------ SOURCE PASSAGE

Keep in mind that, once you’ve gone beyond the usual $100 or so in fees, you’ve already found a major disparity in how heterosexual and homosexual couples are treated under the law.
Well, if you’d have read just the header on the report you cited, you’d have seen that it doesn’t purport to discuss “benefits and privleges”:
GAO found that: (1) it conducted searches for various words or word
stems chosen to elicit marital status, in several electronic databases
that contain the text of federal laws; (2) this collection of laws is as
complete and representative as can be produced by a global electronic
search of the kind GAO conducted; (3) its data include only laws
classified to the United States Code; and (4) no conclusions can be
drawn from its identification of a law as one in which marital status is
a factor, concerning the effect of the law on married people versus
single people.
So you are citing to a word search the GAO did for the words “spouse” “widow” and the like through the entire US Code. That means nothing at all about whether the 1049 “hits” they came up with confer any benefit to a married that aren’t also available to singles, gays, polygamists, or space aliens.
As I demonstrated with the copyright law cite (which was the only specific one anyone here pointed to), it is a load of bunk to say that gays are somehow denied rights under the statute. I challenge anyone here to point to a intellectual property or Indian law that confers a benefit on marrieds that singles or gays cannot exercise.
No, that won’t work. If you go back and re-read the statute, you will see that legatees are not listed. In fact, the order of descent is author, then widow(er), then children, then executor(s), then finally next of kin. Legatee is nowhere on that list, and if you have children naming your partner as your executor will be ineffective as your children will get it before your named executor. This is the exact opposite of the treatment that would arise if your partner was considered your spouse, and cannot be rectified by any permissible voluntary act by the author.
Now, how about it? Give me a detailed method that I can use to secure all the rights, responsibilities and privileges conferred upon married couples for my union with my boyfriend. The document I supplied should be an adequate guideline for the federal part of things. Also, we live in Arizona, if that’ll help with the state laws. Give me a picture of how long it will take to get contractually married, in time and dollars. After all, you keep asserting it’s possible to do so; outlining the procedure involved should be pretty simple.
Especially if it’s going to be just as easy as going down to the courthouse and signing a marriage license.
Sorry, chief, but the argument here was that the GAO report establishes that gays are denied a multitude of federal rights that marrieds aren’t. And the GAO report doesn’t support that. Not by a long shot. And you have yet to point to a single of the 1049 word search hits that support your contention (although I’ve already conceded at least one, which is that Social Security gives survivor rights that neither a gay couple, nor an unmarried straight couple, would be able to make use of).
Sure, going to the courthouse is easy. Filling out a will, a living will, and a durable power of attorney is not too difficult either. In fact, you can pick up forms for doing it in lots of office supply stores or from places like Nolo Press. And guess what – as a single person with no kids, if I don’t want the people who are legally recognized as my heirs in intestacy or my guardians in the case of incapacity (in both cases, my parents), then I have to do exactly the same thing. Or else, a result I don’t like might happen if I die or am incapacitated.
If you think that is too inconvenient, fine – lobby your Arizona state rep to put in place laws for guardianship and intestacy that make it easier for you to register with the government your desires.

------------
------ DATA RECORDS

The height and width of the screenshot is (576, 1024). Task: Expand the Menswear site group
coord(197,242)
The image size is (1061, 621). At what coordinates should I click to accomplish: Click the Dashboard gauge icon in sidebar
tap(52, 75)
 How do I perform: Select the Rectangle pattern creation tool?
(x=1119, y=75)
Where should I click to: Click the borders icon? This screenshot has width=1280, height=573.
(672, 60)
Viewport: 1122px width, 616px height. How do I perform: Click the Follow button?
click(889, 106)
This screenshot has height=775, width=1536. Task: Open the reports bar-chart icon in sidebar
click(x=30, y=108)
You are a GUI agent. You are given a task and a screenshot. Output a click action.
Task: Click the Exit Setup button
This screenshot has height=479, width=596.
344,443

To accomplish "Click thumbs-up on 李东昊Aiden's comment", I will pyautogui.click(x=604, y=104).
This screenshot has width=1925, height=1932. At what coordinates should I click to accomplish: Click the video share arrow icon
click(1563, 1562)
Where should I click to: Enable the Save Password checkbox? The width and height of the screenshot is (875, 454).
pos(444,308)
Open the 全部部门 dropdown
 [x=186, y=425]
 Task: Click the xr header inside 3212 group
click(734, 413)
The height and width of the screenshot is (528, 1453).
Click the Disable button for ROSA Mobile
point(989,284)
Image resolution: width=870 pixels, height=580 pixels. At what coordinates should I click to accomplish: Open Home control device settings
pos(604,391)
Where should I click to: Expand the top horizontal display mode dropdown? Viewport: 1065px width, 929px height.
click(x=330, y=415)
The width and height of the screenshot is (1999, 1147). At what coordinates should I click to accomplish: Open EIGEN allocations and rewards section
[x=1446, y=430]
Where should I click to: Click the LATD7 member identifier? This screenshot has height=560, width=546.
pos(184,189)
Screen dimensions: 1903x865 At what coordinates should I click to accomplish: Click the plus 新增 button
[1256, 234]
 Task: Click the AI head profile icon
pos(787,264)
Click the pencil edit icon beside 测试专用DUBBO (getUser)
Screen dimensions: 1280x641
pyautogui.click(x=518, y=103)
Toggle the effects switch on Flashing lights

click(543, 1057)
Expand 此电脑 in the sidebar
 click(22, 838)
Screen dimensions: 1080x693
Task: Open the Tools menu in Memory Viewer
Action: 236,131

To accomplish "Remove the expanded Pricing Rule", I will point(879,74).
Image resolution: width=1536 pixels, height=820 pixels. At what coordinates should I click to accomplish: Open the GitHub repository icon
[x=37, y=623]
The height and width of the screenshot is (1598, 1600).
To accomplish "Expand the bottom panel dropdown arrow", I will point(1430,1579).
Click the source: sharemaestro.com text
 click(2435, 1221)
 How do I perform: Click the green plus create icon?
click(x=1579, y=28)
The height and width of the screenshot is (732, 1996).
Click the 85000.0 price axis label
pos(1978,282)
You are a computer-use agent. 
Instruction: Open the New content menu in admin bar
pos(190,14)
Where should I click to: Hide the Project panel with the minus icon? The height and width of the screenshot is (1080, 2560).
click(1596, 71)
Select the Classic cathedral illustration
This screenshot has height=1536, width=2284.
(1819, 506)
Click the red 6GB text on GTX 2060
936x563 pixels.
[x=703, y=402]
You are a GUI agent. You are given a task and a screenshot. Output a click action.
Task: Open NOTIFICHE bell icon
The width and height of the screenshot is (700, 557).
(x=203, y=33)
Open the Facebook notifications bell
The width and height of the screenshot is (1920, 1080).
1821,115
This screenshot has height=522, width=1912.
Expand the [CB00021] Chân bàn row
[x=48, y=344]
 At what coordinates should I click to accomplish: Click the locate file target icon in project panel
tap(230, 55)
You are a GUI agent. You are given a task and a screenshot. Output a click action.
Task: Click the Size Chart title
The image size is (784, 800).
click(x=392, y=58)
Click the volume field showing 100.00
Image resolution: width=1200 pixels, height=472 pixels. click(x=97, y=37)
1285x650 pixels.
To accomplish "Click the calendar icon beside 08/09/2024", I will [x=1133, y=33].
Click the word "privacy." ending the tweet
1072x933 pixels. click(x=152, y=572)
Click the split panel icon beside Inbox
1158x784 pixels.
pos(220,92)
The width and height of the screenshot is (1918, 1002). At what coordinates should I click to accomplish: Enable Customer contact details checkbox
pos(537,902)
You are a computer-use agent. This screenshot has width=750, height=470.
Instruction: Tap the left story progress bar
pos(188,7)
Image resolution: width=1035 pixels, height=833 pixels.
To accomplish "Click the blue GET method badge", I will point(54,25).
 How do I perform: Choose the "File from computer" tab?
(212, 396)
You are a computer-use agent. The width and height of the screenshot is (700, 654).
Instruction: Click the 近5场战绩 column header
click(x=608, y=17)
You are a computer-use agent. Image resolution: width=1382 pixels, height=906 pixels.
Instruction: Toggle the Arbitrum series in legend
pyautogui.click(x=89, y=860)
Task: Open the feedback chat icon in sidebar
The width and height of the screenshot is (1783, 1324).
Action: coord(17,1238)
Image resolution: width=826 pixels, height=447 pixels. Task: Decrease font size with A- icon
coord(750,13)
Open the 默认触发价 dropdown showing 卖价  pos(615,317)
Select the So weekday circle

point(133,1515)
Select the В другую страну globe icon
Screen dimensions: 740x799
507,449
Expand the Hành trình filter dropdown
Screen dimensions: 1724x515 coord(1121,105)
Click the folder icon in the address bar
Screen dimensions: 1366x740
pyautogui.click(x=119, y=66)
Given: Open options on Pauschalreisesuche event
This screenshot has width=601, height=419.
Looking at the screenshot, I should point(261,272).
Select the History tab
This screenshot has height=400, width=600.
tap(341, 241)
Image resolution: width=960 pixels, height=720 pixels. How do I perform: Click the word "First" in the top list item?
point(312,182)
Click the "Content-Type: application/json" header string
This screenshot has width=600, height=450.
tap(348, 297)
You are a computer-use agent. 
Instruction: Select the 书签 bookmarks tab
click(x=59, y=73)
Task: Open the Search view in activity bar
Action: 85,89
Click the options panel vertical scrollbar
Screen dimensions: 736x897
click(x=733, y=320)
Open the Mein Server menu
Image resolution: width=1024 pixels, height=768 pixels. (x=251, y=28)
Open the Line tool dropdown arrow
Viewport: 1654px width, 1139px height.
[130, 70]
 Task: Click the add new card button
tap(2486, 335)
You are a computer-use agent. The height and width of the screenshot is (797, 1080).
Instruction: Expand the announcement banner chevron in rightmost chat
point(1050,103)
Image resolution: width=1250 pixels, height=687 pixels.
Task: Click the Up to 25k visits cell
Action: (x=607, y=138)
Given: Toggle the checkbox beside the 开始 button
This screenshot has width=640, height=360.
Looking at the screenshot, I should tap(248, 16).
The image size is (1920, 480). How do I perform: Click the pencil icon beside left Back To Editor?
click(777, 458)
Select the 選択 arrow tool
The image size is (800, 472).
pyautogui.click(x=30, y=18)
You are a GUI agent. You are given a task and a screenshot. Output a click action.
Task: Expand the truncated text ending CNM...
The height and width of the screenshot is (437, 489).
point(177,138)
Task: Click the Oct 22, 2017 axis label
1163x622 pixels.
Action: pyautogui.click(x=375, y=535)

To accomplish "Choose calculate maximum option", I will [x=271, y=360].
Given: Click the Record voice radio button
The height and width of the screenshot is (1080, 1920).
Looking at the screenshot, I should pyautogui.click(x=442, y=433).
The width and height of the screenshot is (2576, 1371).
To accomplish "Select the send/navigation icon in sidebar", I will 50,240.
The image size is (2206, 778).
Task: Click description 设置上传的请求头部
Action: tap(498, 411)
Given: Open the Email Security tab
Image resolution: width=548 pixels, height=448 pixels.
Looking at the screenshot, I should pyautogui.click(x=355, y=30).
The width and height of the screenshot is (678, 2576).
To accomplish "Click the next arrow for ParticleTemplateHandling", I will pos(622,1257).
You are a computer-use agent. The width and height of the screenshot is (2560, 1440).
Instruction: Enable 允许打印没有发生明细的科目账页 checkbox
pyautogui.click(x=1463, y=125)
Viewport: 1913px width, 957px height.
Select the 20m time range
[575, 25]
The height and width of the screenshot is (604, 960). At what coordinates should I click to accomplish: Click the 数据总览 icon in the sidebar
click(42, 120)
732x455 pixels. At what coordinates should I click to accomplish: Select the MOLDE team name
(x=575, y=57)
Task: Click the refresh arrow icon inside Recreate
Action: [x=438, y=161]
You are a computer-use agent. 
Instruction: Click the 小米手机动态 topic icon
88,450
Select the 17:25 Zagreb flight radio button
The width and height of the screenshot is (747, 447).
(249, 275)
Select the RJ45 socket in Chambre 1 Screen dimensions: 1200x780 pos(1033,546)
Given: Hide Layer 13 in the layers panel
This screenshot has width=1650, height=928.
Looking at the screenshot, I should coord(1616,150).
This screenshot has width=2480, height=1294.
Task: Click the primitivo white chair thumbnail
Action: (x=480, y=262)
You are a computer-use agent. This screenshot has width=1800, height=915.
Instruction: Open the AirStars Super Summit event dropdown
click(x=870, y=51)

------------

WHAT TO DO.
Pick up the argument over marriage rights and the GAO report after its final sentence and keep writing it.

ANSWER FOR THIS EXERCISE.
Or else be honest and address what the issue really is here – it isn’t that you don’t like that a bunch of statutes say “spouse” or “widow/widower” and therefore you’re getting screwed by the government out of rights. Its that you want your government and US society to embrace your relationship, both legally and morally, with the same respect as they do a marriage between straights. And you think that any social or religious belief that says that only one man and only one woman can be joined in matrimony is outdated, prejudiced, wrong, and not worthy of society’s respect or the government’s imprimatur.
It’s when I see that argument come out that I’ll start giving props to the advocates for gay marriage.
Actually, the argument you made was, specifically:
(Emphasis added).
I’m asking you to back up this contention. I’ve even provided a GAO report that should be of some help in establishing the federal regulations that pertain to marriage. If it’s anywhere near as simple as getting married is, it shouldn’t take you long to give me a set of guidelines that I’ll need to secure my relationship’s equal status with marriage under the law.
Oh, if you don’t mind, please include the contract that we’ll need to sign to be able to file federal taxes jointly. State and federal.
There are Hopi and Navajo life estates. The Hopi and Navajo reservations overlap, and both tribes claim some of the land, and have tried to evict members of the other tribe living there. So, to settle it, Congress passed a law better defining the borders, and establishing life estates for Hopi living on Navajo land, and Navajo living on Hopi land (giving them the right to live on their land until their death).
Actually, we do want to file jointly, as we want to buy the house we currently rent. The interest deduction for either of us individually would not be sufficient to justify buying it; however, the deduction for our joint income would have been.
Well, but that’s not what you said initially. Here’s your original assertion:
But when I point out that you are not correct, you shift to the “change the law” mode. By doing that, you are essentially admitting that it is not possible to gain the equivalent status to marriage across North America.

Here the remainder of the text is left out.